Bufera sul «New York Times» per lo scandalo rosa di McCain

I repubblicani fanno quadrato. Il portavoce della Casa Bianca attacca il quotidiano

da Washington

È un modo di dire nato in America, anche se ormai popolare anche in italia: «Quando il gioco si fa duro, sono i duri a scendere in campo». E li vediamo in questa fase della campagna elettorale Usa: la bordata carica a veleno del New York Times contro John McCain sta già trovando degna risposta e non è destinata a rimanere l’unica. La vicenda della amante-lobbista è costruita con abilità. Non è, per intenderci, uno di quegli scandaletti alla Bill Clinton in cui di politico c’era ben poco e di letto tanto. Qui si vuole colpire McCain non al di sotto, ma ben al di sopra della cintola. Che l’amante ci sia stata o meno è secondario. Quello che conta è la lobbista, una parola che suscita pensieri torbidi in qualunque ascoltatore o lettore, molto più di quanto possano fare le insinuazioni di tipo sessuale anche in un Paese puritano come questo.
L’hanno capito subito i difensori di McCain, che hanno reagito con prontezza tale da far supporre addirittura che l’avessero previsto, ipotesi non assurda dal momento che si tratta di una storia tutto sommato riscaldata, risalente alla prima candidatura presidenziale, quella contro George Bush nel 2000. McCain è ormai irrevocabilmente il candidato repubblicano alla Casa Bianca. La sua ascesa ha sconvolto, si sa, i piani dell’establishment repubblicano, che però l’ha rapidamente accettata. McCain si è già messo alla ricerca di un vice, ed era circolato il nome di Condoleezza Rice. Ma ieri l’attuale segretario di Stato si è chiamata fuori: «Non mi candidai neppure a rappresentante d’istituto ai tempi del liceo, è una cosa che non è nei miei geni», ha detto.
Il punto di forza di McCain non è l’ortodossia ideologica, né un insieme coerente di programmi e di disegni come quello che ha dominato il Gop da Reagan in giù. È la sua immagine di rettitudine anche scomoda, codificata nelle sue proposte di legge per moralizzare le campagne elettorali. L’attacco è dunque pericoloso anche se non sembra, almeno per il momento, aver prodotto effetti in campo repubblicano. Anzi, nel mirino è finito il direttore del New York Times, Bill Keller, attaccato da destra e sinistra con l’accusa di sensazionalismo. Contro Keller e i suoi giornalisti è scesa in campo perfino la Casa Bianca: «È un giornale che fa i salti mortali per sganciare bombe sui candidati repubblicani», ha detto il portavoce Scott Stanzel: «Ce ne siamo accorti tutti nell’ultimo paio di campagne: lo fanno a scadenza regolare». Decisa la replica di Keller: «Sapevamo fin dall’inizio che avrebbero cercato di cambiare discorso facendoci la guerra. Usano il New York Times per unificare la base», ha detto. Il direttore ha aperto il sito online del giornale alle critiche e alle richieste di chiarimento. Ne sono arrivate quasi 2.500: lettori preoccupati per l’uso di fonti anonime, altri che avrebbero voluto il pezzo pubblicato prima. Molti si sono chiesti perchè il Times abbia aspettato quando il lavoro investigativo era pronto a dicembre, e perchè, se aveva dubbi sul conto di McCain, ha comunque regalato al senatore l’endorsement alla vigilia delle primarie di New York in febbraio.
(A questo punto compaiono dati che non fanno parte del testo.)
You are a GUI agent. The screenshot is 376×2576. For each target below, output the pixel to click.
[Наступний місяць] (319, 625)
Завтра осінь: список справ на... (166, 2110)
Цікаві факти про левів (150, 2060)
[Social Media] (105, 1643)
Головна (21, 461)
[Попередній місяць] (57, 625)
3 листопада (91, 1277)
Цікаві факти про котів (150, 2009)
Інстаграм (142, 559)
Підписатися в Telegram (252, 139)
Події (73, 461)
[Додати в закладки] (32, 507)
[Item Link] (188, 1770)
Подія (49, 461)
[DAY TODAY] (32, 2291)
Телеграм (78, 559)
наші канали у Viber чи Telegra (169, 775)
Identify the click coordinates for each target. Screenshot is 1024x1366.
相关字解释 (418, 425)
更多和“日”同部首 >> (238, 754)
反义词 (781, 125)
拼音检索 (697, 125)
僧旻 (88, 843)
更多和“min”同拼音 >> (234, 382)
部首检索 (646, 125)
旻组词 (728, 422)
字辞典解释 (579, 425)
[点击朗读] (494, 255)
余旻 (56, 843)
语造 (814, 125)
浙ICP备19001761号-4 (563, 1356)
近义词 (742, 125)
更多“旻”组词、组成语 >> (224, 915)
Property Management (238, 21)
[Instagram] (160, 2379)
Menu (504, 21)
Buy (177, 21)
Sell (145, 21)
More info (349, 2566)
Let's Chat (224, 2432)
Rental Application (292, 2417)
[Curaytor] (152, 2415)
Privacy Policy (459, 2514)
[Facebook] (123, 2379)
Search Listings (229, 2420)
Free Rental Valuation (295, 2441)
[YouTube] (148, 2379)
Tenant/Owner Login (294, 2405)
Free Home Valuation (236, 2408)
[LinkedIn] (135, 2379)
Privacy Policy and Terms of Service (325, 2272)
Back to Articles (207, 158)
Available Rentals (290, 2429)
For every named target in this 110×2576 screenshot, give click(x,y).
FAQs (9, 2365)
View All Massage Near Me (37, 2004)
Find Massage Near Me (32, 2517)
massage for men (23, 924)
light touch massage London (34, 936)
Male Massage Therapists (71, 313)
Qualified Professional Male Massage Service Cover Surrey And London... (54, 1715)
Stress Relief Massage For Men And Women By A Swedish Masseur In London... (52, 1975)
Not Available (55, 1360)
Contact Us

Secondo le indiscrezioni la decisione di andare in stampa avrebbe provocato un braccio di ferro tra i reporter, due dei quali hanno lasciato in corso d’opera, convinti di avere un’inchiesta a prova di bomba, e lo stesso Keller che avrebbe chiesto una riscrittura per inserire la vicenda della lobbista sullo sfondo della carriera di McCain.